DIRECTIONS:
Skip the pictures and restate, word for word, the lines from the one containing "Given: Open the clock and date flyout" to the end of the data below.

══════════════════════════════

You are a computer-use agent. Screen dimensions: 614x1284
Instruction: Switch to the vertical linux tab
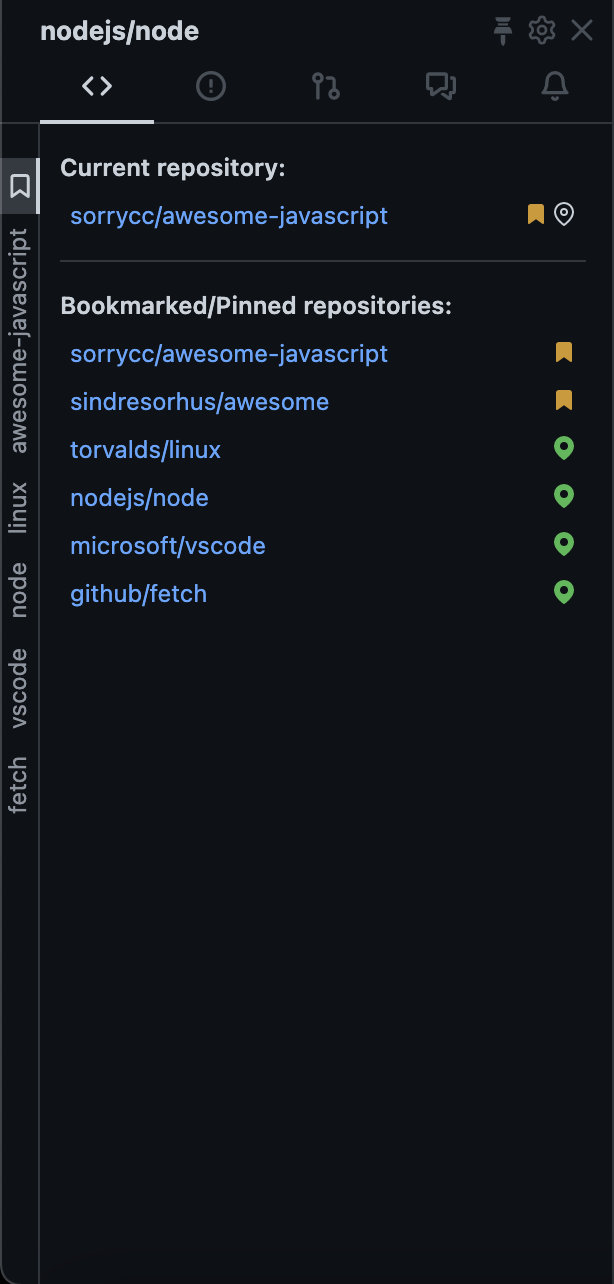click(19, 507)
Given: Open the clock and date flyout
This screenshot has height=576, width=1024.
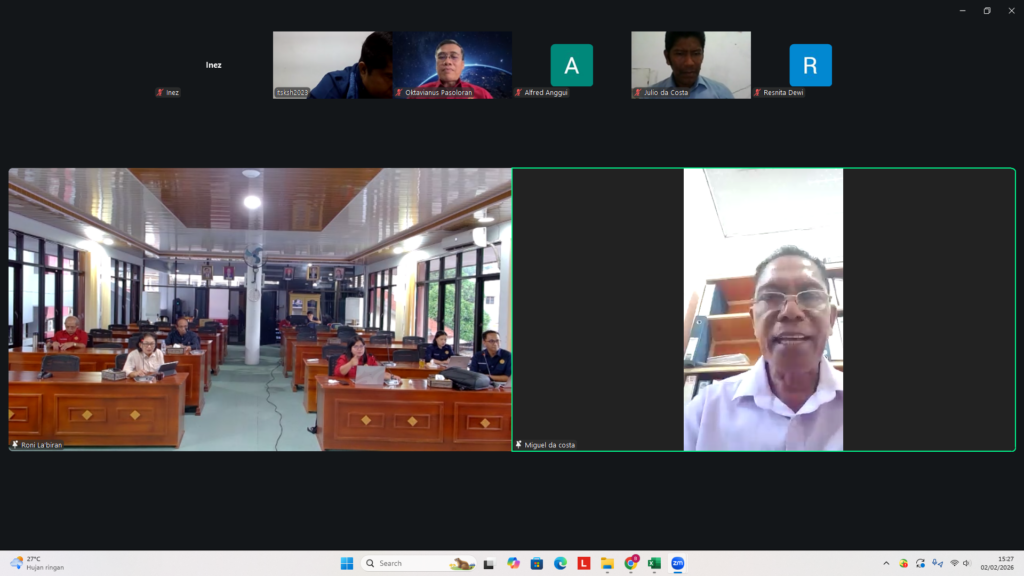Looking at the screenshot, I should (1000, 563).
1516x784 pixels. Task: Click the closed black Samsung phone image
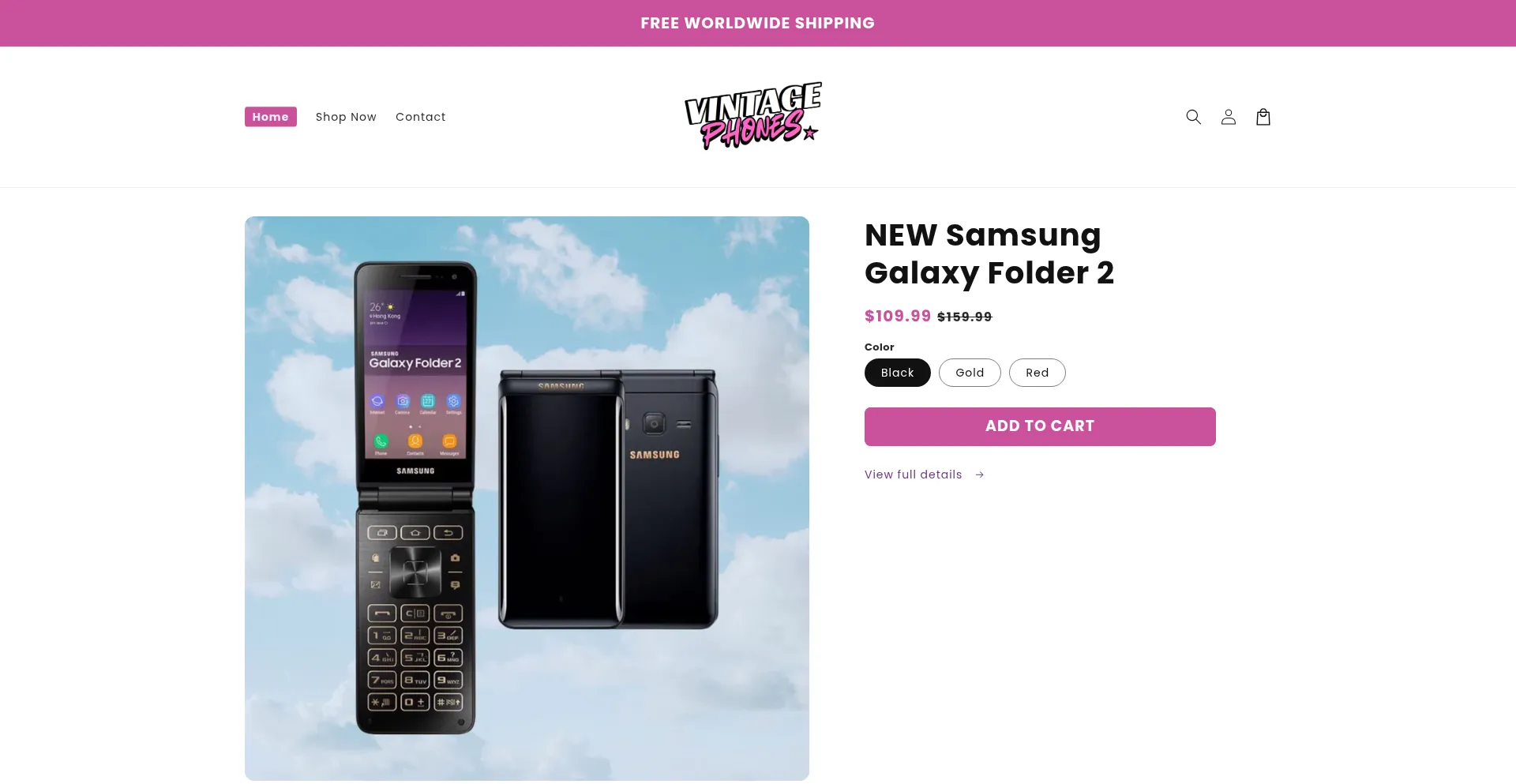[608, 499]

══════════════════════════════

SOLVED PROBLEM:
Given: Open the clock and date flyout
This screenshot has height=576, width=1024.
Looking at the screenshot, I should (1000, 563).
1516x784 pixels. Task: Click the closed black Samsung phone image
[608, 499]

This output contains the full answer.